En ce qui concerne la fin du « centralisme exécutif », elle suppose la dilution du pouvoir exécutif dans la veine des pôles régionaux. Les raisons d’expérimentation d’un tel modèle sont nombreuses. Elles portent, entre autres, sur une répartition équilibrée de compétences entre l’exécutif central et les exécutifs régionaux. Tout comme le niveau central, les niveaux régionaux doivent aussi avoir des compétences propres en particulier dans les domaines du développement local et de la culture. Toutefois, comme c’est le cas dans nombre de pays, le gouvernement central aura notamment l’exclusivité des secteurs de la défense, de la diplomatie, de la justice et de la monnaie. Il est normal au départ, que ce modèle puisse susciter des inquiétudes auprès d’un certain nombre de personnes, notamment en ce qui concerne le mode de distribution du produit des richesses du sol et du sous-sol, compte tenu de leur répartition inégale sur le territoire national. Ces doutes devraient être levés par un système efficace et équitable de péréquation qui permet,  comme ailleurs, au gouvernement central de transférer les ressources excédentaires des régions riches vers les régions les moins riches. Le but final étant de favoriser le développement harmonieux de l’ensemble du pays et d’éviter à tout prix, les disparités.

A titre conclusif, sans le respect par les gouvernants eux mêmes des lois et principes de la République,  l’élaboration et l’adoption d’une nouvelle constitution ne serviront à rien.
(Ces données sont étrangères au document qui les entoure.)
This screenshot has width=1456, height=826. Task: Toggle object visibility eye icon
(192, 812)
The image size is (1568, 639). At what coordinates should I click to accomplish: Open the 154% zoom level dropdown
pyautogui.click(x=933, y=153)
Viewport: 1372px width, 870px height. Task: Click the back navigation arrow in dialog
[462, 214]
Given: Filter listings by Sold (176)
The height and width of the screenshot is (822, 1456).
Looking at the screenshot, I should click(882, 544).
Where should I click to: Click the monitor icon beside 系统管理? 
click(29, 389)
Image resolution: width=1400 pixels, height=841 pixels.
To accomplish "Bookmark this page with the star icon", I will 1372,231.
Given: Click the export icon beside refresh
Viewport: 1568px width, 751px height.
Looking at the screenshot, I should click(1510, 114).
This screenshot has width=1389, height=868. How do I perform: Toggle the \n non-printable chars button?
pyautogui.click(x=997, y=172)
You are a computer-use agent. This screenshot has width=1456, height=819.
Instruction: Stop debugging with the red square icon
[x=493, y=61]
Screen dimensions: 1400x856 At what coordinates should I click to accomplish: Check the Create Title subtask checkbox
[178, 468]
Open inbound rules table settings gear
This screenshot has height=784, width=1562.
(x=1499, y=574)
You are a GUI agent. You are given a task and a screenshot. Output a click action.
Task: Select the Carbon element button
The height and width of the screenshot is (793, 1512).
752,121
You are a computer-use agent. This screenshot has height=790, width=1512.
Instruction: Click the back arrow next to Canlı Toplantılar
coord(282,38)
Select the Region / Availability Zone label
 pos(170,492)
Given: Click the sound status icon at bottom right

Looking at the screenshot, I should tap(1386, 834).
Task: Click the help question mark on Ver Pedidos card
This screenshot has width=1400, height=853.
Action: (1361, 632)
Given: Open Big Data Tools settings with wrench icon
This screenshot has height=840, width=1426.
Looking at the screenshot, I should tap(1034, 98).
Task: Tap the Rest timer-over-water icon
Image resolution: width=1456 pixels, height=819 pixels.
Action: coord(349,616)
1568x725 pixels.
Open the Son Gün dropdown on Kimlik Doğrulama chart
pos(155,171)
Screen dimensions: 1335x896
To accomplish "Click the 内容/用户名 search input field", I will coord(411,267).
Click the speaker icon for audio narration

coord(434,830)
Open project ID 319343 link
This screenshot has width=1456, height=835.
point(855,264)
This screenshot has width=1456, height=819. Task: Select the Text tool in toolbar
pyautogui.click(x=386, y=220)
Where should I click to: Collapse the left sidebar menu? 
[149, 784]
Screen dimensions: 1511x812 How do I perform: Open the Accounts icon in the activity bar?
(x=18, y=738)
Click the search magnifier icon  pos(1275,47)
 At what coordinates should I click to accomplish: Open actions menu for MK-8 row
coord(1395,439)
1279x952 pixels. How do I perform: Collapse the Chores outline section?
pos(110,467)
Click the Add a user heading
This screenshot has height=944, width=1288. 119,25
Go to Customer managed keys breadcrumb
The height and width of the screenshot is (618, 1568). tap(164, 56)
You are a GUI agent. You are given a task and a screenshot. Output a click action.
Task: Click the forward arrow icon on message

La constitution la mieux élaborée ne contient aucune thérapie pour guérir la soif maladive du pouvoir. Pour preuve, les intangibilités constitutionnelles n’ont nullement dissuadé en 2001 et en 2020 nos présidents de faire sauter le verrou qui empêchait la modification de la durée du mandat présidentiel. Un éminent constitutionnaliste disait à ce propos qu' »il est facile d’imaginer une constitution mais difficile de la faire vivre ». Sans un nouvel état d’esprit, sans une volonté des gouvernants de respecter et de faire respecter les lois et principes de la Republique, la nouvelle constitution aura le même sort que les précédentes: bien écrites mais jamais appliquées.